16. Counsel for the appellant submitted that the plaintiff having died in 2002, no substitution was made to make anyone a personal representative ad litem till 5th May, 2005 and by such time, the suit had abated. It was submitted that when Elizabeth Wanjiku Michuki was made a party to the suit by consent on 5th May, 2005, as a matter of law and jurisdiction this could not be done as the consent entered on that day was a nullity ab initio there being no case to record it in the suit having abated. The respondent submitted that the parties entered into a valid consent on 5th May, 2005, to make Elizabeth Wanjiku Michuki a party to the suit and represent the deceased plaintiff; that proceedings and hearing were conducted in the presence of counsel for the appellant and with Elizabeth Wanjiku Michuki as the representative of the deceased plaintiff; that the consent recorded was valid and the entire proceedings were valid.

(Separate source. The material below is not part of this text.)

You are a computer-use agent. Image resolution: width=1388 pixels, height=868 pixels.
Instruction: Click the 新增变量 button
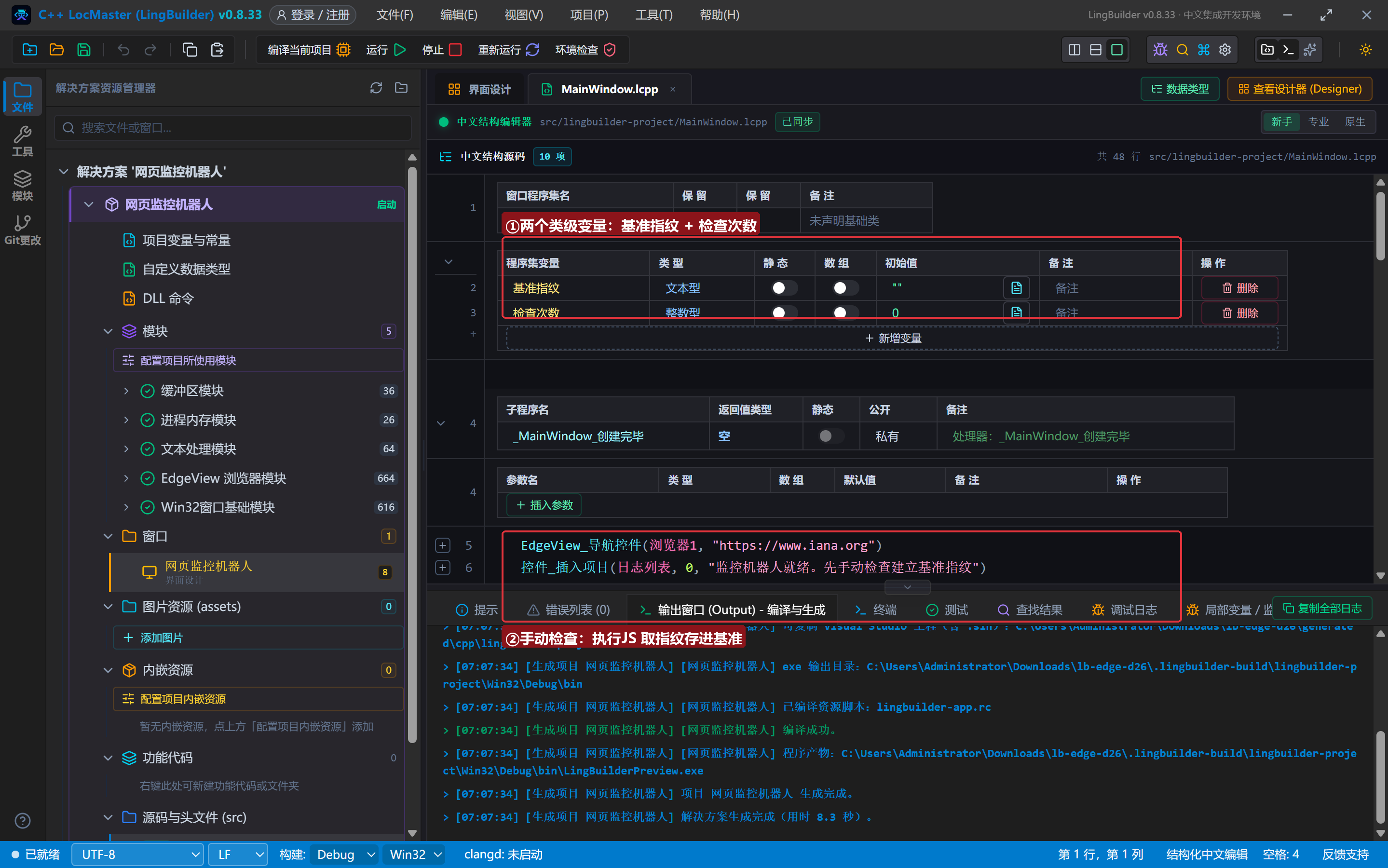pyautogui.click(x=893, y=338)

17. We have considered the submission by the appellant the decision by this Court in Maneklal Maganlal Rawal – v- Manilal Maganlal Rawal, (1990) 2 KLR 145 and Pim – v- Morton, (1978) KLR 196 are relevant to the issue of representation. In in Maneklal Maganlal Rawal – v- Manilal Maganlal Rawal (1990) 2 KLR 145, one of the issues for determination by the court was framed as follows: that the present plaintiff is not proper legal representative of the deceased and is not entitled to continue with the proceedings in the name of the plaintiff as the consent to make the present plaintiff a party was made the suit having abated. Gachuhi, J.A. in his judgment stated that the consent order was granted without any opposition and it was conclusive.  Hancox CJ in his judgment observed that:

“In nine cases out of ten, no doubt, there is unlikely to be a dispute regarding legal representation; the decision by the High Court to record consent was a valid determination of the issue of legal representation. The appellant was properly represented and could easily have objected but did not do so. It would be quite wrong and contrary to principle, 13 years later to cast doubt on the situation upon which everybody had quite obviously acted for all that time”.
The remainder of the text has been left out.